Last Updated on May 10, 2022 by Ithos Global Regulatory Team
France and Italy both issued legislation aimed at reducing packaging waste.
In France, law No. 2020-105 introduces wide-ranging measures aimed at eliminating waste, encouraging reuse and recycling, and improving consumer information on environmental attributes of products and their packaging.
Several of the several rules that will affect personal care businesses include:
- Improving the collection of recyclable plastics by expanding refund systems.
- Decreasing household trash by 15% per inhabitant by 2030
- Decreasing waste from economic activity by 5%
- Recycling 100% of plastics by 2025
- Ending of single-use plastic packaging by 2040
- Prohibiting “biodegradable” or “respectful of the environment” claims on packaging
- Developing a mandatory methodology for environmental labeling
The law also introduces a ban on the destruction of unsold non-food inventory, including beauty products. Manufacturers, distributors, and stores with unsold inventory will be required to donate or recycle it instead of incinerating it or dumping it in landfills. The law also expands incentives for manufacturers to design their products to be more easily recyclable.
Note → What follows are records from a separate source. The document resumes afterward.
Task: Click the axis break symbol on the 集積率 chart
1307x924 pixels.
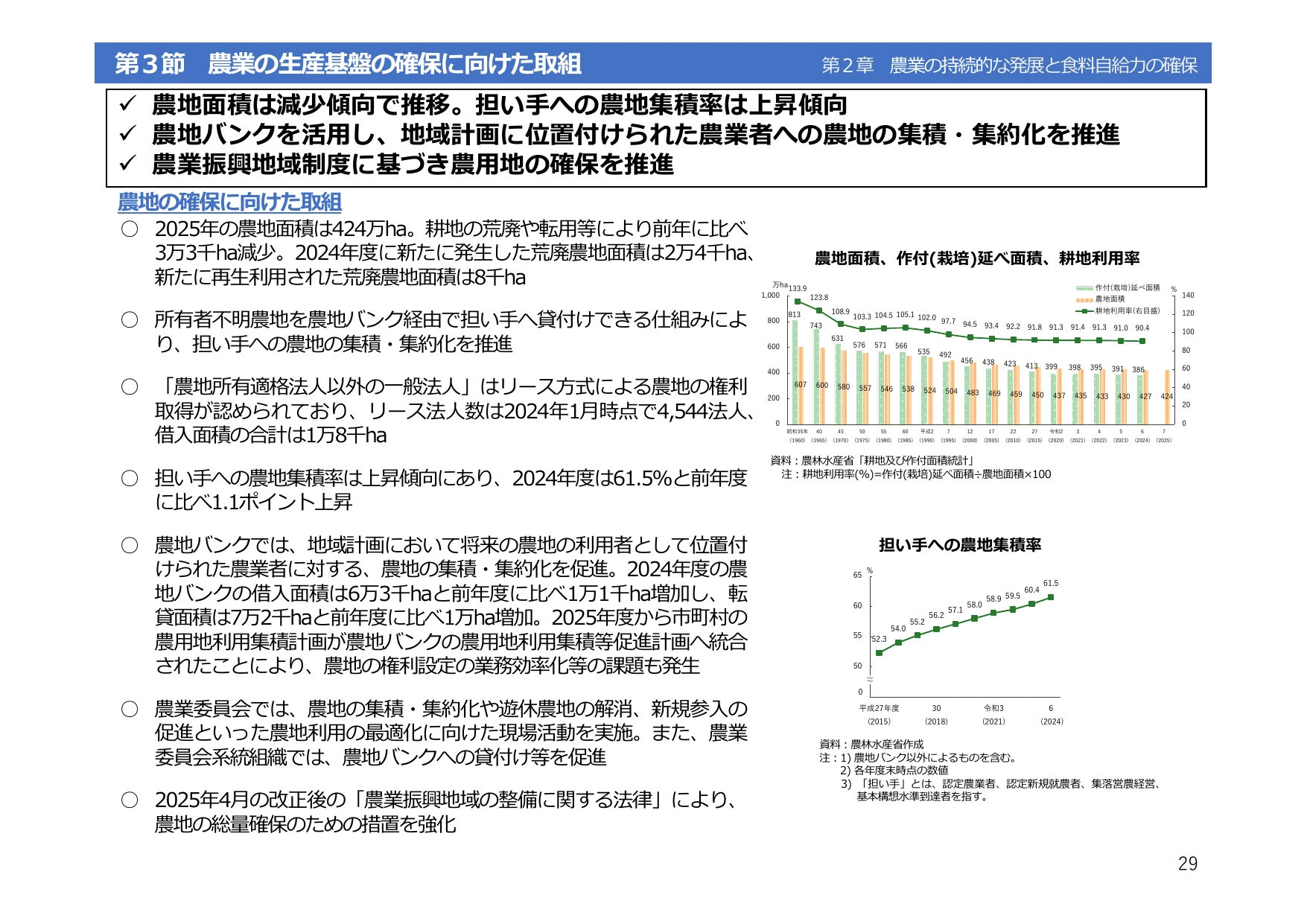Action: [x=869, y=679]
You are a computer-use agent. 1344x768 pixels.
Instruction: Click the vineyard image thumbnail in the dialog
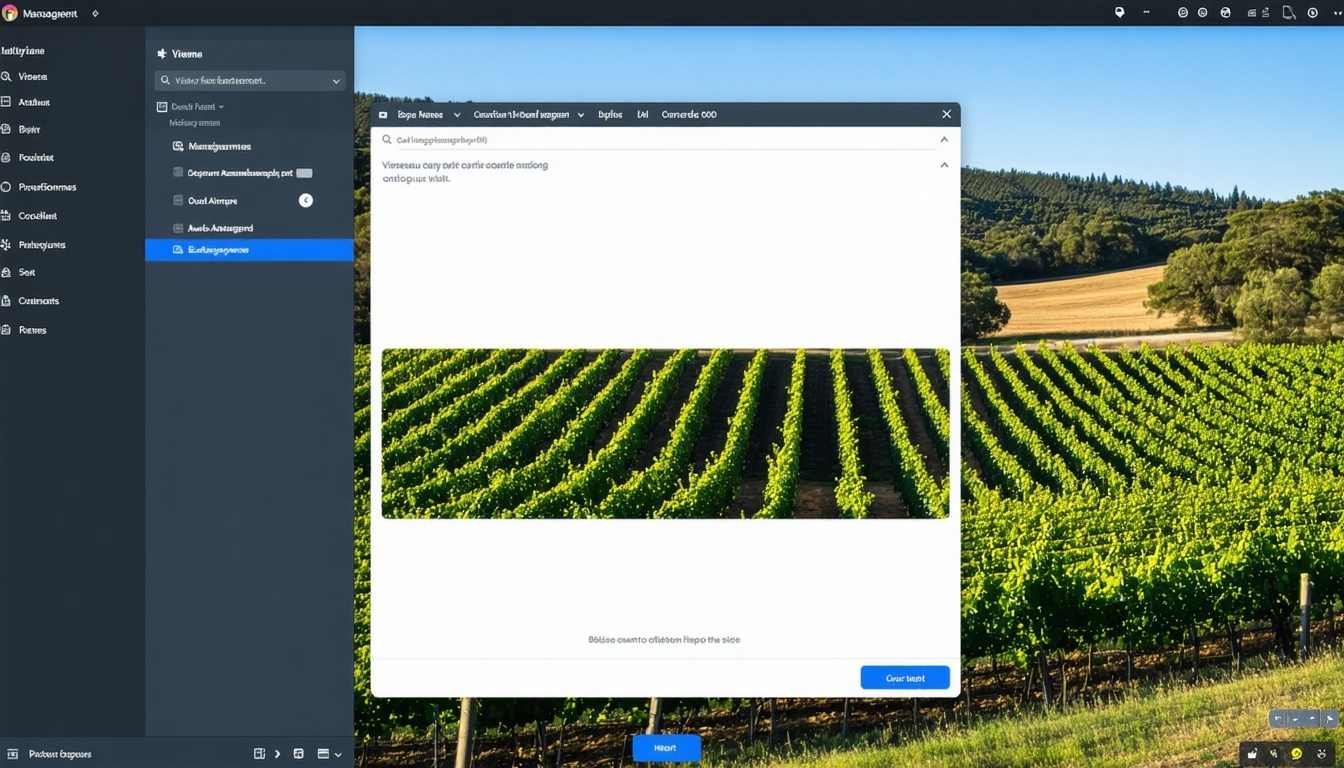click(x=665, y=433)
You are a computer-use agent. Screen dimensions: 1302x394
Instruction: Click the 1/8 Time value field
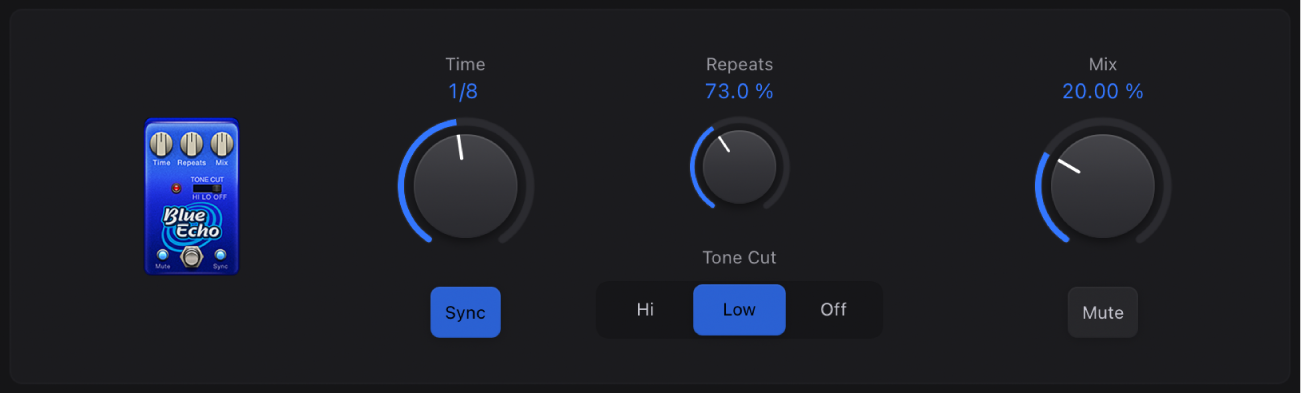(x=465, y=92)
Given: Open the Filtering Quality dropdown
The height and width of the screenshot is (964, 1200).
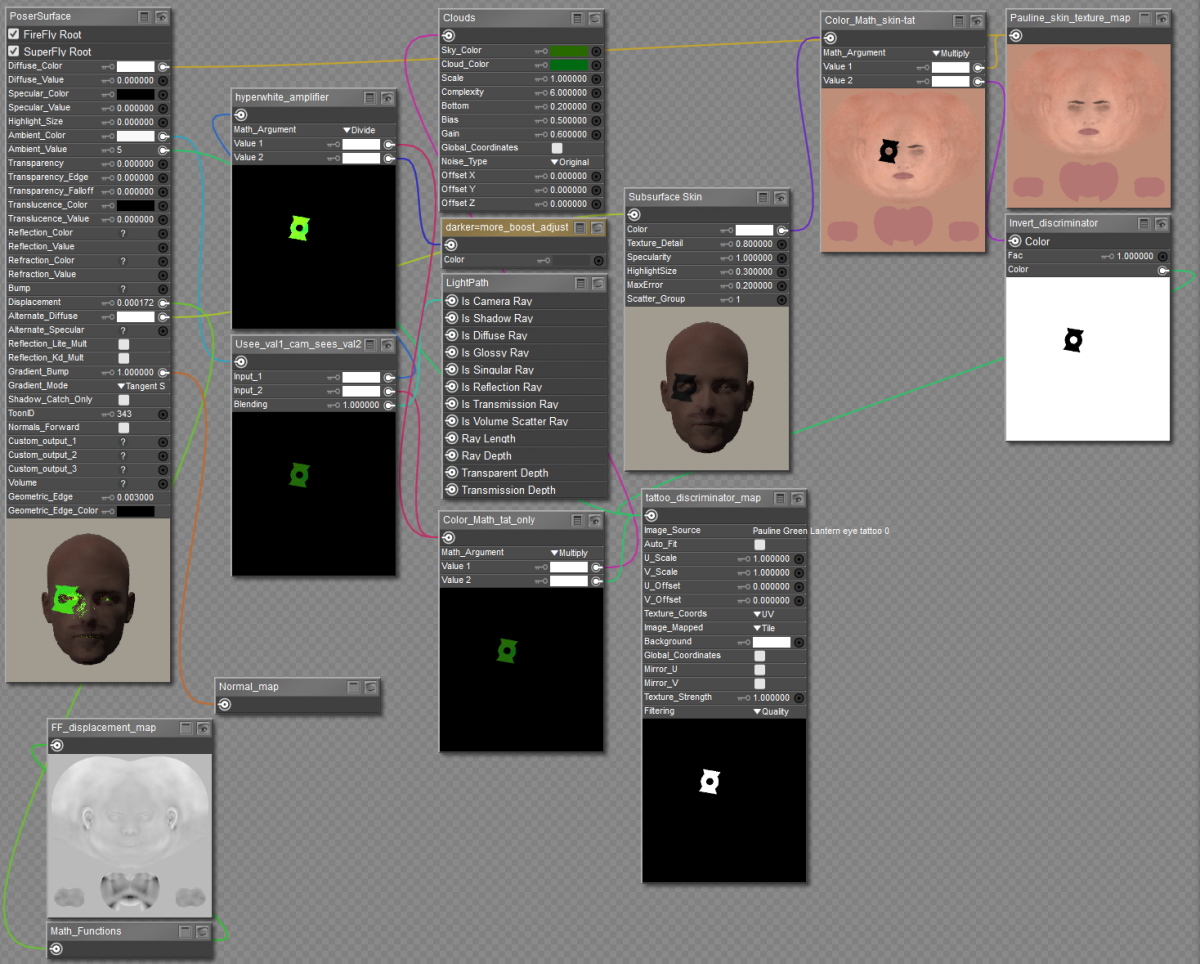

The current decree expands requirements for the “Triman” logo, which has been in use on product packaging since 2015, to include new categories of product and labeling of disposal methods.
Consequently, use of other recycling symbols such as the Green Dot were supposed to be terminated as of January 1, 2022. However, the French Supreme Administrative Court, the Conseil d’État, has granted urgent applications for the immediate suspension of the new French labelling regulation for packaging.
Der Grüne Punkt, PRO Europe, or “Packaging Recovery Organisation Europe”, an umbrella organisation for European packaging and the general licensor of the Green Dot trademark for Europe, and other influential associations of the French consumer goods industry have filed such urgent applications. The discrimination of the Green Dot mark associated with the French labelling Ordinance is thus suspended. The Green Dot is mandatory in Spain and Cyprus.
In Italy, legislative decree 116/2020 has come into force as of September 2020, amending Legislative Decree 152/2006 and implementing the European directive on waste (EU 2018/851) as well as the one on packaging and packaging waste (2018/852). This decree requires mandatory environmental labeling on each packaging.
The law states that all packaging must be appropriately labeled in accordance with the procedures established by the applicable UNI technical standards and in compliance with the decisions adopted by the European Union Commission.
The new labeling requirements are intended to facilitate the collection, reuse, recovery and recycling of packaging, as well as to provide correct information to consumers on the final destination of packaging. The alphanumeric code identifying the material represented by the Möbius cycle symbol must be affixed to the packaging of each product destined to the final consumer.
The new law requires manufacturers to indicate the nature of the packaging materials used, which will aid in the identification and classification of the packaging for recycling. It also states that the parts of the packaging that the consumer can separate manually without using tools must be labelled, such as a plastic bottle and its cap.
Both the French and Italian decrees align with the goals of Extended Producer Responsibility programs. Most provisions go into effect January 1, 2022 for France, and December 31, 2021 for Italy.